Foto: Luis Fortes/MEC
A apuração sobre o possível vazamento de itens do Enem 2025 voltou a ganhar força após análise do GLOBO apontar que o estudante de Medicina Edcley Teixeira — suspeito de antecipar questões do exame — pode ter tido acesso também a perguntas aplicadas no primeiro domingo da prova.
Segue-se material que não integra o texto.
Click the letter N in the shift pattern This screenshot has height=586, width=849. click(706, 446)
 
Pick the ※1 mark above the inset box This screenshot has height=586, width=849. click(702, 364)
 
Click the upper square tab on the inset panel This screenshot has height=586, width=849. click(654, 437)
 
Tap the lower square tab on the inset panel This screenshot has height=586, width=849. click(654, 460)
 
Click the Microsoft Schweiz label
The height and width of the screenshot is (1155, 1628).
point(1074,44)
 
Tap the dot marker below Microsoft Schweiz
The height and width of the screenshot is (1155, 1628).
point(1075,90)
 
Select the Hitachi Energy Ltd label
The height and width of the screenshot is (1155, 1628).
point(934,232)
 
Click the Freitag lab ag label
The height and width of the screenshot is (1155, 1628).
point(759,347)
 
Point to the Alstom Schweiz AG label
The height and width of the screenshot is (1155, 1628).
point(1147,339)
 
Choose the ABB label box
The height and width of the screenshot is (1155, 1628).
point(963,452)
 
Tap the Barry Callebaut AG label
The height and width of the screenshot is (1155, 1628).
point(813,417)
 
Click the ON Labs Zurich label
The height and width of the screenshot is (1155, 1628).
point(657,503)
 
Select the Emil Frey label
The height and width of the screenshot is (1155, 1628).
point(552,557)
Além das nove questões já identificadas no segundo dia, ao menos duas de Linguagens e Ciências Humanas apresentam semelhanças significativas com conteúdos divulgados em materiais e apostilas usados pelo universitário em seus cursos. Até agora, apenas três itens foram anulados pelo Ministério da Educação (MEC), que acionou a Polícia Federal para investigar o caso.
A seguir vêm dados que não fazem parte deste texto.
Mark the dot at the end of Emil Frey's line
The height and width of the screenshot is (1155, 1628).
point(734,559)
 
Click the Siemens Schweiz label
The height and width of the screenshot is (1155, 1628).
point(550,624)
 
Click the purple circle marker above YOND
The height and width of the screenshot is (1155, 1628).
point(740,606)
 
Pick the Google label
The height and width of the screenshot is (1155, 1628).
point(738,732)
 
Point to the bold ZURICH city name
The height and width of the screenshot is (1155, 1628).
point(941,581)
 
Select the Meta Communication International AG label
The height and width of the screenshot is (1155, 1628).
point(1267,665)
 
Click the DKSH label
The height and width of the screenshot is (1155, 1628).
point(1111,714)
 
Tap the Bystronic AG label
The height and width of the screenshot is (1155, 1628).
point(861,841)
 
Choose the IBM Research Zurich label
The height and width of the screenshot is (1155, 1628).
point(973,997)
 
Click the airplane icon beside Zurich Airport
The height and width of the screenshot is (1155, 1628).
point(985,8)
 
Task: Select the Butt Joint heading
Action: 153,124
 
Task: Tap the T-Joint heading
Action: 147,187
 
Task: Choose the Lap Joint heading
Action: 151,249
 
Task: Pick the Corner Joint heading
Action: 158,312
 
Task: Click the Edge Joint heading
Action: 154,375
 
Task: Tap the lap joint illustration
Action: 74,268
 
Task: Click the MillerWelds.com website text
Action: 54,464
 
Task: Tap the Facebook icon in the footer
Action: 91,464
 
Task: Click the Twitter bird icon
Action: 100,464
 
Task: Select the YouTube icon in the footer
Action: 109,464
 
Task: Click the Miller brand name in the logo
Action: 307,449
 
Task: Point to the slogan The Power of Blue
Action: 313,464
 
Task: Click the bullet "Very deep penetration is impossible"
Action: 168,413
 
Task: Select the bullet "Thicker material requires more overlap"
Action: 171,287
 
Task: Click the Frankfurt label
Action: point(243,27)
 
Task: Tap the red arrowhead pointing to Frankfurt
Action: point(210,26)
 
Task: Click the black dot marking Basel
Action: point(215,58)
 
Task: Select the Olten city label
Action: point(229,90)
Os materiais analisados mostram situações praticamente idênticas às cobradas no exame, como um exercício sobre produção de tijolos que apresentava a mesma situação-problema e dados iguais aos da questão oficial — mudando apenas uma alternativa. O Inep, porém, afirma que não irá anular novos itens e sustenta que eventuais memórias de questões pré-testadas ao longo dos anos não comprometem a integridade do Enem. Edcley, que dizia participar desses pré-testes, publicava antecipações desde março, incluindo questões de probabilidade e Química que acabaram de fato aparecendo na prova.
O caso ganhou maior repercussão após a divulgação de uma live em que o estudante apresentava exercícios praticamente idênticos aos cobrados no segundo dia do Enem. Um dia depois, o MEC anulou três questões e confirmou ter acionado a PF, que cumpriu mandado de busca e apreensão na residência de Edcley, no Ceará. O ministro Camilo Santana reforçou que o resultado do exame será mantido, e que não há previsão de anular a avaliação.
Mensagens obtidas pelo g1 mostram que Edcley pagou participantes de um concurso para memorizar questões e repassá-las, com valores a partir de R$ 10 — prática que ele agora alega ter ocorrido “apenas este ano”. Em declarações recentes, o estudante sustenta que as semelhanças são coincidências e que o uso das questões em seus materiais seria uma “inspiração” baseada em memórias dos pré-testes, negando intenção de burlar o processo.
Com informações do O Globo
Gente, existe alguma coisa séria, hoje, em nosso país?
Que burrice é essa aplicar as questões do Enem antes?
Aí a culpa não é do estudante de medicina e cotre o risco de muitos outros terem vazado essas questões.
E se o MEC não vai anular, então não gerou prejuízo ao certame?
Então vão condenar o estudante de medicina mesmo sem prejuízo ao exame?
Na minha opinião, não deveriam usar questões do Enem antes.
Sempre haverá esse risco.
Mesmo que alguém não decore ou que alguém divulgue apenas uma ou duas questões gera o mesmo problema.
No Regime da extrema esquerda nada funciona. É só roubo e corrupção! Estudantes façam o “L” no próximo ano de novo!